**Your instructions:** The entries that follow should be duplicated in full, without a single alteration.

*** Data for the task Section Begins ***

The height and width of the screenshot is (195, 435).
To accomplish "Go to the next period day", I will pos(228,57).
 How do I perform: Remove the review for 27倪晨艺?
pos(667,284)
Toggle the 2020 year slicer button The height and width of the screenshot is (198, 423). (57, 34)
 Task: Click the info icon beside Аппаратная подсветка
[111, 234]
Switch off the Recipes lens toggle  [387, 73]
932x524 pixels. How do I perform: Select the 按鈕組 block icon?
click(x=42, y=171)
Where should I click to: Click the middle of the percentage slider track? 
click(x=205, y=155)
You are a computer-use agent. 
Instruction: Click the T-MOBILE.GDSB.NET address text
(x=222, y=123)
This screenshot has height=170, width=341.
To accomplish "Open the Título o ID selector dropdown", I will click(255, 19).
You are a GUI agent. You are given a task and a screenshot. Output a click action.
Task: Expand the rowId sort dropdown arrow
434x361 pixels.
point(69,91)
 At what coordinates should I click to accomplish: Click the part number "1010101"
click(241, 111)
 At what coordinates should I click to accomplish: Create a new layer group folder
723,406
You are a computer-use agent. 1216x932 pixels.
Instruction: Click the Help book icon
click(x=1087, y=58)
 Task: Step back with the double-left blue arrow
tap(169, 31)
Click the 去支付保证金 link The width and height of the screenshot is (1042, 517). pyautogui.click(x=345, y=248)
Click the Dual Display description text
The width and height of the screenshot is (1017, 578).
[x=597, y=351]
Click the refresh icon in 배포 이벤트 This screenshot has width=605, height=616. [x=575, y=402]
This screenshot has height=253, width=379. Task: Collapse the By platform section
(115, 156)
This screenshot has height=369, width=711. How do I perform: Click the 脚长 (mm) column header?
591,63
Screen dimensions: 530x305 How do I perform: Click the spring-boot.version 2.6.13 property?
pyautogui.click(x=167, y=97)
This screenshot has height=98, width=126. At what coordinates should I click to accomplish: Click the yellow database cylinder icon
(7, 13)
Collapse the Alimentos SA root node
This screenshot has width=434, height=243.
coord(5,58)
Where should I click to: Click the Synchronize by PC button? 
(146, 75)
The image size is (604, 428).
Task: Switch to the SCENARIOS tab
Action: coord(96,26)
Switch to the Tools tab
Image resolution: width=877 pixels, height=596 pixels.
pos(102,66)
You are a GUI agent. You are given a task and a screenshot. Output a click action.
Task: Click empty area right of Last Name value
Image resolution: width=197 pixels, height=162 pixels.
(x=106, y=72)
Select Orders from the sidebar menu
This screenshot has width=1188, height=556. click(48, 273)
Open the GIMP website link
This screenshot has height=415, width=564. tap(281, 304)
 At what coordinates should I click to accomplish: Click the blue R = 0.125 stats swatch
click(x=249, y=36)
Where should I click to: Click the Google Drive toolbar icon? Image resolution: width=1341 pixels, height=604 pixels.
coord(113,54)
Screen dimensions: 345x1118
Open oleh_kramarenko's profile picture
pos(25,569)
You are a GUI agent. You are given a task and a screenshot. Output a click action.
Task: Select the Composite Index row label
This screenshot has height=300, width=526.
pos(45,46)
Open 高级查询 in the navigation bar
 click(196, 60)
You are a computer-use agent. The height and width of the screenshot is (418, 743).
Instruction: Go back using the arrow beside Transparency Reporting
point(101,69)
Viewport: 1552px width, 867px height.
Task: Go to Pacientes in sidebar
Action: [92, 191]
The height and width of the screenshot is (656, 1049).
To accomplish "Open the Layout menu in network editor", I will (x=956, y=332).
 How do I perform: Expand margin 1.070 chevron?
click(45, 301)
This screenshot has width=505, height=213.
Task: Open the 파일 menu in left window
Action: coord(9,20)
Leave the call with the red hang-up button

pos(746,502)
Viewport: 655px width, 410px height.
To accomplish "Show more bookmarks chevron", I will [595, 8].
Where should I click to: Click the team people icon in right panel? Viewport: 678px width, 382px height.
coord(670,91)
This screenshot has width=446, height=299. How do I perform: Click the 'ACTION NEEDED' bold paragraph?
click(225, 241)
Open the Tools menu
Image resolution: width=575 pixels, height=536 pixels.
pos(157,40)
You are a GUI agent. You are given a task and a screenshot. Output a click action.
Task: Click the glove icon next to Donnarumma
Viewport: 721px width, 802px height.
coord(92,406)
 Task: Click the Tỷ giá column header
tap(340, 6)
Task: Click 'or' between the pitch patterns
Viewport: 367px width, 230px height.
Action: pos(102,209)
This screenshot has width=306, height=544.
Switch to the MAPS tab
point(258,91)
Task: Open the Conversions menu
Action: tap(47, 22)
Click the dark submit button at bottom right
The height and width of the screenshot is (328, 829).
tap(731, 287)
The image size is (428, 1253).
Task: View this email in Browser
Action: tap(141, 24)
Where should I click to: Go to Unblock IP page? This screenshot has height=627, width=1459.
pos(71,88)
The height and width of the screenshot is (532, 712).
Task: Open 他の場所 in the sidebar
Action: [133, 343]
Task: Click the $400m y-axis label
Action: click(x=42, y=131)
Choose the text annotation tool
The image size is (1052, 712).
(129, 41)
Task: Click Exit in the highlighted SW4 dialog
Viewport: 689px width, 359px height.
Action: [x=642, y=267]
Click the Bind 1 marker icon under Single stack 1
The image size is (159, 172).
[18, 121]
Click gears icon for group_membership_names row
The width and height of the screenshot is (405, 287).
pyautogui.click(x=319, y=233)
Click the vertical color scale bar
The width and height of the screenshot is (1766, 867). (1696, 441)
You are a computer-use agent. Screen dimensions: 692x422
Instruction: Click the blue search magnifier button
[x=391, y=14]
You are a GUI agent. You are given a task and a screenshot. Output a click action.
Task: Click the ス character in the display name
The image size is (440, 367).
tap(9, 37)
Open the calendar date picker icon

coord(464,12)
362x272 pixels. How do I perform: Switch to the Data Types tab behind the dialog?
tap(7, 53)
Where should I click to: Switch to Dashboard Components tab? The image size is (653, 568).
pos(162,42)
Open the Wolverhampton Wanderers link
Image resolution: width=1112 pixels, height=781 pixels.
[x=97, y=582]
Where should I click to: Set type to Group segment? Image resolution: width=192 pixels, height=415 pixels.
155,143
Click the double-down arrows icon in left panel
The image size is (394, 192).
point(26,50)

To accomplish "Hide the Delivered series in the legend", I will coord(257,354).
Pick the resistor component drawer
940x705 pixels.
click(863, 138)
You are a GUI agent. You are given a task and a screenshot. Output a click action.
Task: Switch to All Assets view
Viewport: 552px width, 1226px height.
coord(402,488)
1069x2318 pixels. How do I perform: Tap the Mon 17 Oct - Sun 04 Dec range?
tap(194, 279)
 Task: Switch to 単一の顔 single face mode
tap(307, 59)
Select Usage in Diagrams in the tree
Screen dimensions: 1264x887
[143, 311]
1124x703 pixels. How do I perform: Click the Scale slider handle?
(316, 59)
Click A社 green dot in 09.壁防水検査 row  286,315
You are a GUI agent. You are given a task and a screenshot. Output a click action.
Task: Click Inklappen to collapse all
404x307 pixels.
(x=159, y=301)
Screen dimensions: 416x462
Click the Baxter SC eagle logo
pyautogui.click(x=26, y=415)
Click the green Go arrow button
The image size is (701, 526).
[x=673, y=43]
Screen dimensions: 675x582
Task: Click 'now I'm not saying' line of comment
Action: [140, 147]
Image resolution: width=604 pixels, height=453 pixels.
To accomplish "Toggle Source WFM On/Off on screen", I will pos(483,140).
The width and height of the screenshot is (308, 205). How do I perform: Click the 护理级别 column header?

*** Data for the task Section Ends ***

**The completed task:**
The height and width of the screenshot is (195, 435).
To accomplish "Go to the next period day", I will pos(228,57).
 How do I perform: Remove the review for 27倪晨艺?
pos(667,284)
Toggle the 2020 year slicer button The height and width of the screenshot is (198, 423). (57, 34)
 Task: Click the info icon beside Аппаратная подсветка
[111, 234]
Switch off the Recipes lens toggle  [387, 73]
932x524 pixels. How do I perform: Select the 按鈕組 block icon?
click(x=42, y=171)
Where should I click to: Click the middle of the percentage slider track? 
click(x=205, y=155)
You are a computer-use agent. 
Instruction: Click the T-MOBILE.GDSB.NET address text
(x=222, y=123)
This screenshot has height=170, width=341.
To accomplish "Open the Título o ID selector dropdown", I will click(255, 19).
You are a GUI agent. You are given a task and a screenshot. Output a click action.
Task: Expand the rowId sort dropdown arrow
434x361 pixels.
point(69,91)
 At what coordinates should I click to accomplish: Click the part number "1010101"
click(241, 111)
 At what coordinates should I click to accomplish: Create a new layer group folder
723,406
You are a computer-use agent. 1216x932 pixels.
Instruction: Click the Help book icon
click(x=1087, y=58)
 Task: Step back with the double-left blue arrow
tap(169, 31)
Click the 去支付保证金 link The width and height of the screenshot is (1042, 517). pyautogui.click(x=345, y=248)
Click the Dual Display description text
The width and height of the screenshot is (1017, 578).
[x=597, y=351]
Click the refresh icon in 배포 이벤트 This screenshot has width=605, height=616. [x=575, y=402]
This screenshot has height=253, width=379. Task: Collapse the By platform section
(115, 156)
This screenshot has height=369, width=711. How do I perform: Click the 脚长 (mm) column header?
591,63
Screen dimensions: 530x305 How do I perform: Click the spring-boot.version 2.6.13 property?
pyautogui.click(x=167, y=97)
This screenshot has height=98, width=126. At what coordinates should I click to accomplish: Click the yellow database cylinder icon
(7, 13)
Collapse the Alimentos SA root node
This screenshot has width=434, height=243.
coord(5,58)
Where should I click to: Click the Synchronize by PC button? 
(146, 75)
The image size is (604, 428).
Task: Switch to the SCENARIOS tab
Action: coord(96,26)
Switch to the Tools tab
Image resolution: width=877 pixels, height=596 pixels.
pos(102,66)
You are a GUI agent. You are given a task and a screenshot. Output a click action.
Task: Click empty area right of Last Name value
Image resolution: width=197 pixels, height=162 pixels.
(x=106, y=72)
Select Orders from the sidebar menu
This screenshot has width=1188, height=556. click(48, 273)
Open the GIMP website link
This screenshot has height=415, width=564. tap(281, 304)
 At what coordinates should I click to accomplish: Click the blue R = 0.125 stats swatch
click(x=249, y=36)
Where should I click to: Click the Google Drive toolbar icon? Image resolution: width=1341 pixels, height=604 pixels.
coord(113,54)
Screen dimensions: 345x1118
Open oleh_kramarenko's profile picture
pos(25,569)
You are a GUI agent. You are given a task and a screenshot. Output a click action.
Task: Select the Composite Index row label
This screenshot has height=300, width=526.
pos(45,46)
Open 高级查询 in the navigation bar
 click(196, 60)
You are a computer-use agent. The height and width of the screenshot is (418, 743).
Instruction: Go back using the arrow beside Transparency Reporting
point(101,69)
Viewport: 1552px width, 867px height.
Task: Go to Pacientes in sidebar
Action: [92, 191]
The height and width of the screenshot is (656, 1049).
To accomplish "Open the Layout menu in network editor", I will (x=956, y=332).
 How do I perform: Expand margin 1.070 chevron?
click(45, 301)
This screenshot has width=505, height=213.
Task: Open the 파일 menu in left window
Action: coord(9,20)
Leave the call with the red hang-up button

pos(746,502)
Viewport: 655px width, 410px height.
To accomplish "Show more bookmarks chevron", I will [595, 8].
Where should I click to: Click the team people icon in right panel? Viewport: 678px width, 382px height.
coord(670,91)
This screenshot has width=446, height=299. How do I perform: Click the 'ACTION NEEDED' bold paragraph?
click(225, 241)
Open the Tools menu
Image resolution: width=575 pixels, height=536 pixels.
pos(157,40)
You are a GUI agent. You are given a task and a screenshot. Output a click action.
Task: Click the glove icon next to Donnarumma
Viewport: 721px width, 802px height.
coord(92,406)
 Task: Click the Tỷ giá column header
tap(340, 6)
Task: Click 'or' between the pitch patterns
Viewport: 367px width, 230px height.
Action: pos(102,209)
This screenshot has width=306, height=544.
Switch to the MAPS tab
point(258,91)
Task: Open the Conversions menu
Action: tap(47, 22)
Click the dark submit button at bottom right
The height and width of the screenshot is (328, 829).
tap(731, 287)
The image size is (428, 1253).
Task: View this email in Browser
Action: tap(141, 24)
Where should I click to: Go to Unblock IP page? This screenshot has height=627, width=1459.
pos(71,88)
The height and width of the screenshot is (532, 712).
Task: Open 他の場所 in the sidebar
Action: [133, 343]
Task: Click the $400m y-axis label
Action: click(x=42, y=131)
Choose the text annotation tool
The image size is (1052, 712).
(129, 41)
Task: Click Exit in the highlighted SW4 dialog
Viewport: 689px width, 359px height.
Action: [x=642, y=267]
Click the Bind 1 marker icon under Single stack 1
The image size is (159, 172).
[18, 121]
Click gears icon for group_membership_names row
The width and height of the screenshot is (405, 287).
pyautogui.click(x=319, y=233)
Click the vertical color scale bar
The width and height of the screenshot is (1766, 867). (1696, 441)
You are a computer-use agent. Screen dimensions: 692x422
Instruction: Click the blue search magnifier button
[x=391, y=14]
You are a GUI agent. You are given a task and a screenshot. Output a click action.
Task: Click the ス character in the display name
The image size is (440, 367).
tap(9, 37)
Open the calendar date picker icon

coord(464,12)
362x272 pixels. How do I perform: Switch to the Data Types tab behind the dialog?
tap(7, 53)
Where should I click to: Switch to Dashboard Components tab? The image size is (653, 568).
pos(162,42)
Open the Wolverhampton Wanderers link
Image resolution: width=1112 pixels, height=781 pixels.
[x=97, y=582]
Where should I click to: Set type to Group segment? Image resolution: width=192 pixels, height=415 pixels.
155,143
Click the double-down arrows icon in left panel
The image size is (394, 192).
point(26,50)

To accomplish "Hide the Delivered series in the legend", I will coord(257,354).
Pick the resistor component drawer
940x705 pixels.
click(863, 138)
You are a GUI agent. You are given a task and a screenshot. Output a click action.
Task: Switch to All Assets view
Viewport: 552px width, 1226px height.
coord(402,488)
1069x2318 pixels. How do I perform: Tap the Mon 17 Oct - Sun 04 Dec range?
tap(194, 279)
 Task: Switch to 単一の顔 single face mode
tap(307, 59)
Select Usage in Diagrams in the tree
Screen dimensions: 1264x887
[143, 311]
1124x703 pixels. How do I perform: Click the Scale slider handle?
(316, 59)
Click A社 green dot in 09.壁防水検査 row  286,315
You are a GUI agent. You are given a task and a screenshot. Output a click action.
Task: Click Inklappen to collapse all
404x307 pixels.
(x=159, y=301)
Screen dimensions: 416x462
Click the Baxter SC eagle logo
pyautogui.click(x=26, y=415)
Click the green Go arrow button
The image size is (701, 526).
[x=673, y=43]
Screen dimensions: 675x582
Task: Click 'now I'm not saying' line of comment
Action: [140, 147]
Image resolution: width=604 pixels, height=453 pixels.
To accomplish "Toggle Source WFM On/Off on screen", I will pos(483,140).
The width and height of the screenshot is (308, 205). How do I perform: Click the 护理级别 column header?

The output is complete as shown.